What drives them? “Legislators trade in the direction of analyst consensus … (T)iming evidence is consistent with legislators’ trades aligning with publicly observable professional signals.” Do the politicians move the analysts’ views? No, they tend to lag them.

The researchers also sifted through — or their algorithms did— 241 million posts on “StockTwits,” a social media platform in which people post about stocks, to see whether the politicians lag or lead public opinion on different stocks. They found that “legislators tend to trade stocks that are already attracting elevated retail attention … rather than trading ahead of attention cycles,” as might be the case if their inside information gradually got out after they themselves had made their trades.

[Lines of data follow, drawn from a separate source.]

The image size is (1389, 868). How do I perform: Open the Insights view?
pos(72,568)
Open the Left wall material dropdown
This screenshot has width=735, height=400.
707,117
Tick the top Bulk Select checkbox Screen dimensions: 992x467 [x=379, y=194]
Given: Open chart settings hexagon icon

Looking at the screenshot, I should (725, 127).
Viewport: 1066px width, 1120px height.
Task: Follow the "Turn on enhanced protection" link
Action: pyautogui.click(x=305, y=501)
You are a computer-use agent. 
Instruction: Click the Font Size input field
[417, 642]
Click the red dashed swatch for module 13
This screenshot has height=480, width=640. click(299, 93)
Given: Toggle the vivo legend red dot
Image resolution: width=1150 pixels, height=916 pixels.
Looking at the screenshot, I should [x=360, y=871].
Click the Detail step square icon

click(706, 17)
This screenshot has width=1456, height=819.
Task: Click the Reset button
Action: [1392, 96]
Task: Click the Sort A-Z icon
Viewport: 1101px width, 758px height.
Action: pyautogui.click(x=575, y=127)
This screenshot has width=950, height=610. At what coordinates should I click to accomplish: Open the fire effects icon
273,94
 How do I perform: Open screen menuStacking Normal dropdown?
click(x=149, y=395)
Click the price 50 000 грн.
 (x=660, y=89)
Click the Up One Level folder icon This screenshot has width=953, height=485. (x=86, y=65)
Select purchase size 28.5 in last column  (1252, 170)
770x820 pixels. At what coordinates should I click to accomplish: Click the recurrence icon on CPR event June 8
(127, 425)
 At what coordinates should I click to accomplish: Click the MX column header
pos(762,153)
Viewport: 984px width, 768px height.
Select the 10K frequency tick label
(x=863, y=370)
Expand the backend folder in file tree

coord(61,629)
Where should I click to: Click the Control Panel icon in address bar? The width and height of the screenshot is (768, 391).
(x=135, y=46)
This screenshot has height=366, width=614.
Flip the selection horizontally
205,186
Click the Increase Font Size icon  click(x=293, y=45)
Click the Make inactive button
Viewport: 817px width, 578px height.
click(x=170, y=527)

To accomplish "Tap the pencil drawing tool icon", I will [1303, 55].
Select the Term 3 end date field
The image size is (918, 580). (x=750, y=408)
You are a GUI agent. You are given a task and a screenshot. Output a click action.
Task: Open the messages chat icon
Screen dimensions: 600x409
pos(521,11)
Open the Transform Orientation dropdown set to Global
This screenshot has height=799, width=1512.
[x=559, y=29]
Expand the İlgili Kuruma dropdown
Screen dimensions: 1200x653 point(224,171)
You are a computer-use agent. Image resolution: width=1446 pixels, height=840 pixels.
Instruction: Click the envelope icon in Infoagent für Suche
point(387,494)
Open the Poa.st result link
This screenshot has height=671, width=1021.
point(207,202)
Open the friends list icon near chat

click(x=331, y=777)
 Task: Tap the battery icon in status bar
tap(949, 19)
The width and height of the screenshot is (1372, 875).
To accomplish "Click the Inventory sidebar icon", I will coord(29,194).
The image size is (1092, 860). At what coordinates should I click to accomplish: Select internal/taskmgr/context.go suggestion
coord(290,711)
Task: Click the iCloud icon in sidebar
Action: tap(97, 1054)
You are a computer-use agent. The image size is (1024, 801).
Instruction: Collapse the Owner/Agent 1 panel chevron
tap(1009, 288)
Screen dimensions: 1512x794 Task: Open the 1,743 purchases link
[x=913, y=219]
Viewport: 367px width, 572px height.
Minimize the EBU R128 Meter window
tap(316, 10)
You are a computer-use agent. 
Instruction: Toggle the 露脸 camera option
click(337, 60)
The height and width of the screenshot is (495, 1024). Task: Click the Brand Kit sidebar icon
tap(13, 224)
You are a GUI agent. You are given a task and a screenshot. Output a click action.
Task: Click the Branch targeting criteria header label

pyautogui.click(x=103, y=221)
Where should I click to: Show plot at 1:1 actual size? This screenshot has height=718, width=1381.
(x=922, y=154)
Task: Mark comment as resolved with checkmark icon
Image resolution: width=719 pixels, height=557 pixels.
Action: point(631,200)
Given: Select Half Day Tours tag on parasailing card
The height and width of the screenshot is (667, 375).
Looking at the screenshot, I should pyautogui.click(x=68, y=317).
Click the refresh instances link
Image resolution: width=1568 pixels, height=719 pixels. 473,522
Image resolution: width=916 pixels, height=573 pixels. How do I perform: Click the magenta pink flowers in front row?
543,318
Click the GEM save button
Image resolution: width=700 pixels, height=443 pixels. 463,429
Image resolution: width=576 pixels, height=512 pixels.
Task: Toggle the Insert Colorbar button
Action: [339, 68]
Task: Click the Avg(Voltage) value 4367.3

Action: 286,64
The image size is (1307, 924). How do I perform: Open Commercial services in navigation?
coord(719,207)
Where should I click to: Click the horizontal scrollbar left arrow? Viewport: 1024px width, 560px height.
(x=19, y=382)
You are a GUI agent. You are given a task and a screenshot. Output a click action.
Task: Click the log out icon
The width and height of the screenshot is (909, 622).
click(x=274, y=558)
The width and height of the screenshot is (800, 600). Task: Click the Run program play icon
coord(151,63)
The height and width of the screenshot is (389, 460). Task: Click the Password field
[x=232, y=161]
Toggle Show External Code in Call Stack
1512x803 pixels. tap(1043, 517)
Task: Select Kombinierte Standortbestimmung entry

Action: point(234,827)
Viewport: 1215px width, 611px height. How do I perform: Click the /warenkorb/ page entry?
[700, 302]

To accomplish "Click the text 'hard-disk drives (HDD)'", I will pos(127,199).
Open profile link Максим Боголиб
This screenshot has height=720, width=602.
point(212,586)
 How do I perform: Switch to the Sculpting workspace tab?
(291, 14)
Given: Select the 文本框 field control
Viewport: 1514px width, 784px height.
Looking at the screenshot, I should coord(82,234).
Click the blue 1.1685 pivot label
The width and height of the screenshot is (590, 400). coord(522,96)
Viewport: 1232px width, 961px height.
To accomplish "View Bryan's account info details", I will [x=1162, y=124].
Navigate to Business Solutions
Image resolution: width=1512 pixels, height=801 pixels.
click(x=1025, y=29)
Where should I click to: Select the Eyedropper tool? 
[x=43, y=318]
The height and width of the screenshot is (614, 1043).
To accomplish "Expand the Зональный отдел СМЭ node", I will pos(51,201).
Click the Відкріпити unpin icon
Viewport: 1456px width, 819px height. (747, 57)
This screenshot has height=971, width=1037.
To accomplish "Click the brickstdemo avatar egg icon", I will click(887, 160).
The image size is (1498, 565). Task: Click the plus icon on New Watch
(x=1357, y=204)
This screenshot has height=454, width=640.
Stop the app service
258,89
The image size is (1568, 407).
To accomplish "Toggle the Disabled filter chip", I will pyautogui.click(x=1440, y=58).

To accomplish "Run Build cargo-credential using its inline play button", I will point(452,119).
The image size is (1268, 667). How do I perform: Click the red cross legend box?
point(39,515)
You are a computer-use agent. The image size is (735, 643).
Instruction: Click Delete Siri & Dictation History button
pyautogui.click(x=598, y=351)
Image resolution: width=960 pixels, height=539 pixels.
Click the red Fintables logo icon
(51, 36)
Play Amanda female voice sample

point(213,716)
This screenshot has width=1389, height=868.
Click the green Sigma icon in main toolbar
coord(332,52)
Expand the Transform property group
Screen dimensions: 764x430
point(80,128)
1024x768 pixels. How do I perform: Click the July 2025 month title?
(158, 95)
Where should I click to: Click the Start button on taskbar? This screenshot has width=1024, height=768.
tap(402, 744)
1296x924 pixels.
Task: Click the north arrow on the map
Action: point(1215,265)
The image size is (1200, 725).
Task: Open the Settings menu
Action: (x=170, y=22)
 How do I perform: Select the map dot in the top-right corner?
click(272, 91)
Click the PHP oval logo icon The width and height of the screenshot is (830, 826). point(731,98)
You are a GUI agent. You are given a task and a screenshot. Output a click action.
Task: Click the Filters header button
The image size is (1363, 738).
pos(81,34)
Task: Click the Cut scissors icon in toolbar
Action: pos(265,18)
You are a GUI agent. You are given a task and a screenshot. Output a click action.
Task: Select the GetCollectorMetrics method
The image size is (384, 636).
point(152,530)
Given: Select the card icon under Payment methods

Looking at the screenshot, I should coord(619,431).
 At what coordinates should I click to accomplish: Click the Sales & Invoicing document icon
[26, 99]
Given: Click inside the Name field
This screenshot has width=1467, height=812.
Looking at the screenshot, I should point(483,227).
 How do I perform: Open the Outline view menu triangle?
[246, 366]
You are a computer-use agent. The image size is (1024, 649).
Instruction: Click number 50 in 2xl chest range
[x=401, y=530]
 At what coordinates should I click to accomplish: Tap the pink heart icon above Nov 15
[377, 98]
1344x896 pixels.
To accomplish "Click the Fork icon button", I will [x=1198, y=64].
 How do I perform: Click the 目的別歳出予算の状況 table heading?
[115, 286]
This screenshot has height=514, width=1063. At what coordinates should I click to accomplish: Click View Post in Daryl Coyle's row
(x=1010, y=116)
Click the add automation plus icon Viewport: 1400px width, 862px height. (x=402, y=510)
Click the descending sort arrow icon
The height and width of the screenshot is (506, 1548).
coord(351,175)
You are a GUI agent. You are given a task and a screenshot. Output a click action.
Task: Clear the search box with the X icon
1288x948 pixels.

My colleague Terence Corcoran once wrote about the scandal of “outsider trading”: people buying and selling stocks “untroubled by genuine information,” essentially on the basis of guesses. Professors Chen and Sacerdote’s results suggest that’s what politicians do, too.

That elected officials don’t make killings in the stock market is reassuring regarding corruption — though with congressional stock-trading now tracked maybe the seedy stuff has just moved to new domains: crypto, private investments, prediction markets, kickbacks from ballroom contracts.

But in view of the current elite craze for state-guided industrial policy, politicians’ investment ineptness is not reassuring at all. They follow the crowd in their own investing, not doing any better than the market and maybe a little worse, but they have nevertheless appointed themselves directors of the U.S. economy’s detailed evolution — and our MPs and MLAs are doing the same in this country.

Bumbling investors themselves, they commandeer truckloads of taxpayer money to place bets on what they have somehow for some reason convinced themselves are the linchpin industries of the future. If they were all Warren Buffetts in their own investing, maybe we would take their enthusiasms seriously (though Buffett himself, ever wise, would advise against that). But they clearly have no greater insight into the shape of the future than anyone else. If they want to play the stock market on their own dime, fine. But hands off our money.